More attorneys may be painting real video footage as fake.
For instance, in a 2023 lawsuit brought by the family of a man who died when his Tesla crashed while using the self-driving feature, the company's defense counsel attempted, unsuccessfully, to dismiss a video by claiming it was a deepfake.
“If this continues, jurors will accord little or no weight to authentic footage that they really should be paying attention to,” she said.
AI enhancement
Deepfakes aside, lawyers are increasingly submitting authentic videos that have been enhanced by AI to make the sound or visuals clearer. But not everyone can afford to use those technologies, said Ristovska, and while some judges allow them, some don’t.

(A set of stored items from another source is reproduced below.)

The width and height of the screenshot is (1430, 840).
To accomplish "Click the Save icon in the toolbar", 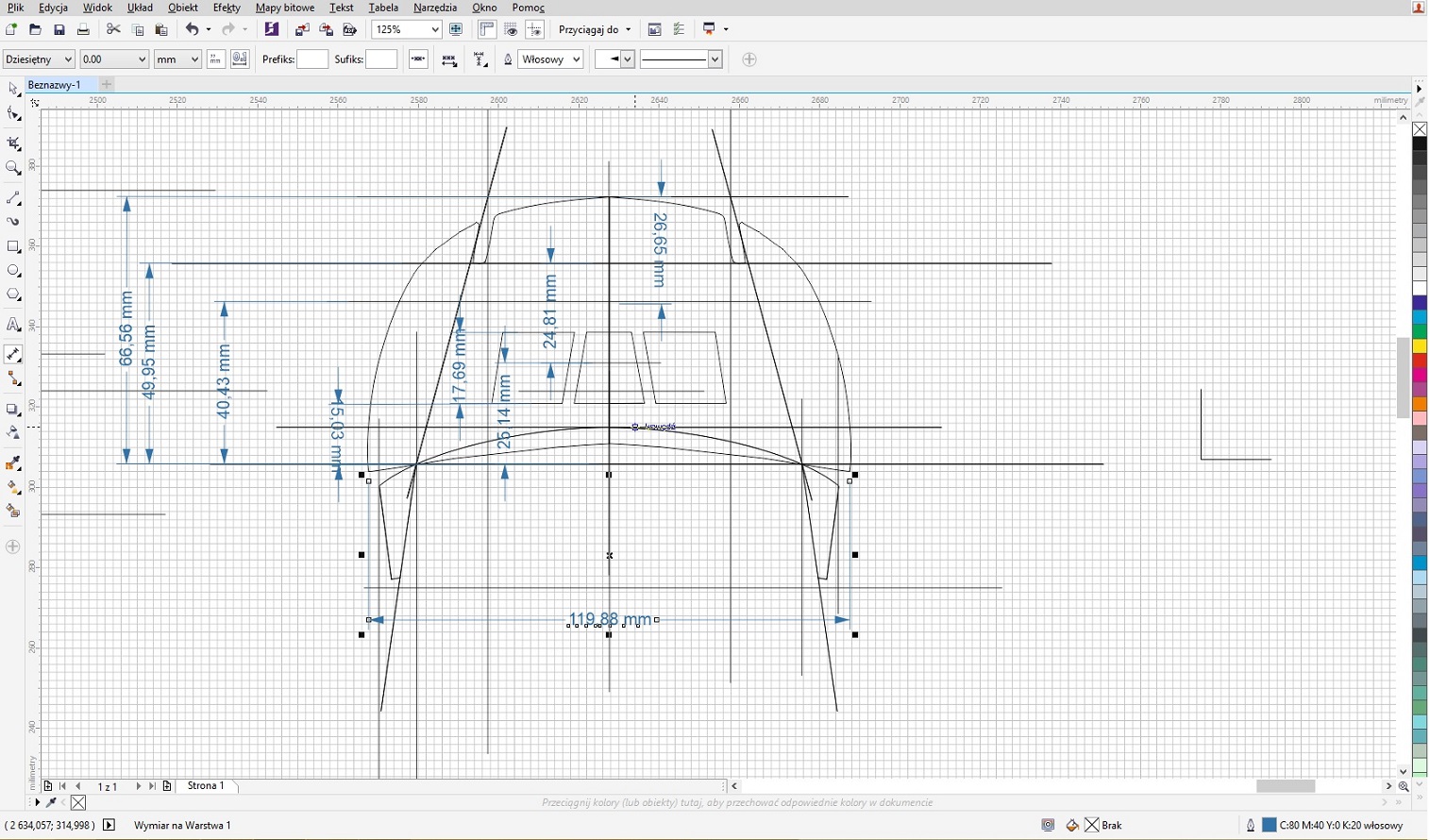I will 59,30.
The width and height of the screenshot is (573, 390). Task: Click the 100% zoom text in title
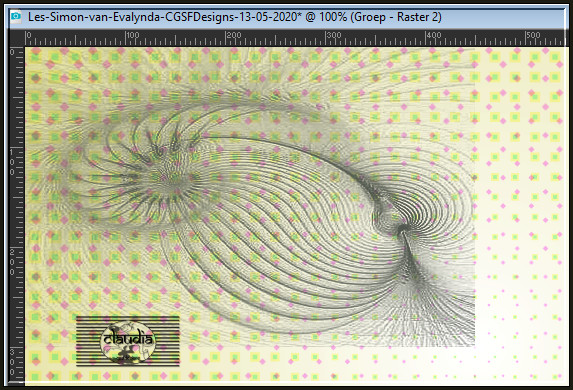click(x=333, y=17)
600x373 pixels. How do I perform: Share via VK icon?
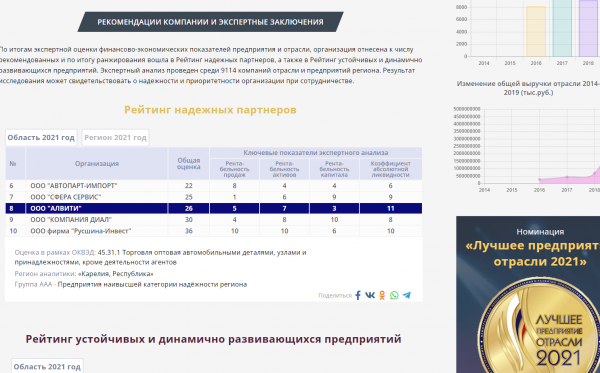[370, 295]
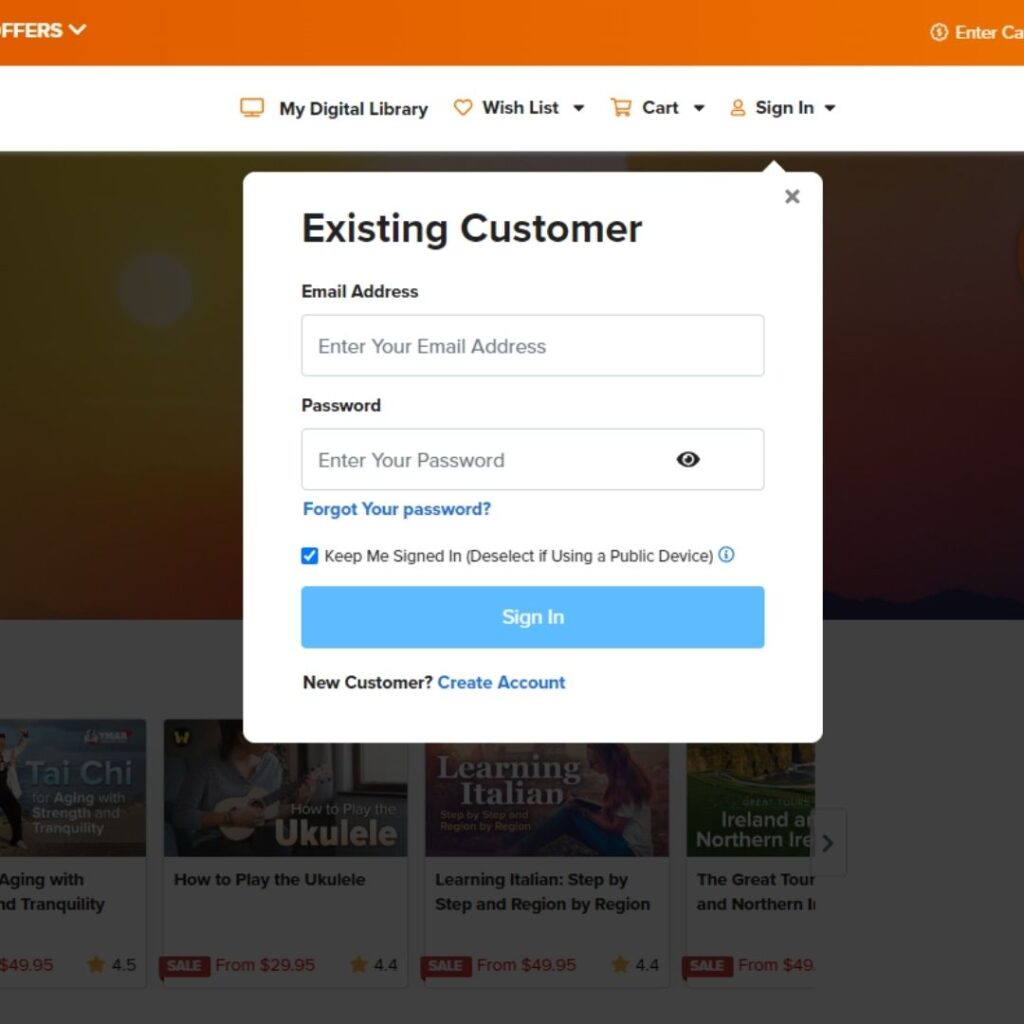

“There is a real concern that AI enhancement may exacerbate already existing inequalities in access to justice,” she said.
AI is also routinely used to match surveillance video with potential suspects through facial recognition technology. But the system is far from fool proof.
One recent Washington Post investigation found that no less than eight people have been wrongly arrested after being identified by facial recognition software.
“People are so accustomed to thinking that the technological solution is the trusted solution that even if it is a low-quality image or video, if it is run through AI, people will trust that it is an accurate match,” she said.
Educating judges and jurors
Ristovska has studied video evidence and the impact it can have on human rights for most of her career. She founded the center in April to bring together experts from across multiple disciplines to address the shifting landscape around video use in the courtroom.
In addition to new trainings for judges and jurors, the report calls for the establishment of a new system for storing and retrieving evidentiary videos, which are far harder for journalists and the public to access than text court records.
It also calls on technology companies to develop ways that make it easier for viewers to detect deepfakes without putting videographers who want to remain anonymous (like whistleblowers and activists) in jeopardy.
“Our hope is that this report inspires legal reforms, policy proposals based on science and more research,” Ristovska said. “This is just the beginning.”